We will not digress to the usage of PcapParser right now. Desultory readers may just skip to read the part on PcapParser.
From what we care about the flow comes the notion of metrics. Metrics are exactly what we want to get out of sketch algorithm eventually. Collecting information per packet is formidable given the line rate and link bandwidth, and is also less intuitive since otherwise, there were going to be too many data! The purpose of a sketch is to provide a summary of the flow-wise statistics, such as flow size (i.e., the number of bytes in the flow), heavy hitters and so on, using only a severely restricted amount of space. Accuracy must be compromised to a pre-agreed \(1-\epsilon\) rather than \(100\%\) in compliance with the fundamental theorem of the information theory.
Good news is that the metrics we are looking for can be categorized into only a handful of types, and the process of collecting these metrics on various sketches are all alike. This drives development of the auto-testing framework of OmniSketch: Users invoke testing routines in a way they want their sketch to be tested, and each test routine collects a subset of all available metrics inside. User can instruct which metrics to include and display by fiddling with the sketch configurations.

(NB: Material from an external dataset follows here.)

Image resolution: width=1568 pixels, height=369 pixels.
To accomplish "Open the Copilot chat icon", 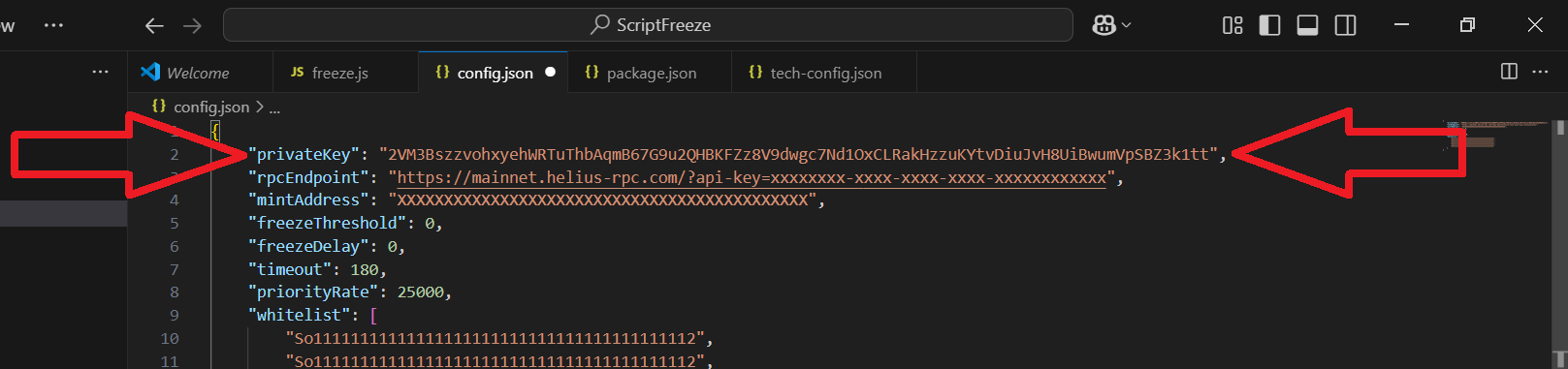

Here is a complete list of all available metrics in OmniSketch. Again, if you find your interested metric is not included, please contact us via email or github. We would appreciate your feedback.
| Metric | Description |
|---|---|
SIZE | size (in bytes) of the sketch |
TIME | running time (in microseconds, 1e-6s) of the sketch on a test routine |
RATE | processing rate (packets per second) |
ARE | average relative error |
AAE | average absolute error |
ACC | correct rate |
TP | true positive rate |
FP | false positive rate |
TN | true negative rate |
FN | false negative rate |
PRC | precision rate |
RCL | recall rate |
F1 | harmonic mean of precision & recall (F-one, not F-ell) |
DIST | distribution of the error |
PODF | portion of the desired flow (i.e., whose error is below a threshold) |
RATIO | decoded ratio (in percentile), i.e., the ratio of #(decoded flows) in ground truth to #flows |
Glad you have finished reading main body of the overview! Now it is the time that we summarize a bit and look into the workflow.
The general workflow is nicely depicted in the following.
We have learnt that once a capture file goes through Pcap Parser, it contains only flowkey-associated information. Testing routines run atop the sketch algorithm, read the configurations and output metrics that quantitatively measures the goodness of a sketch.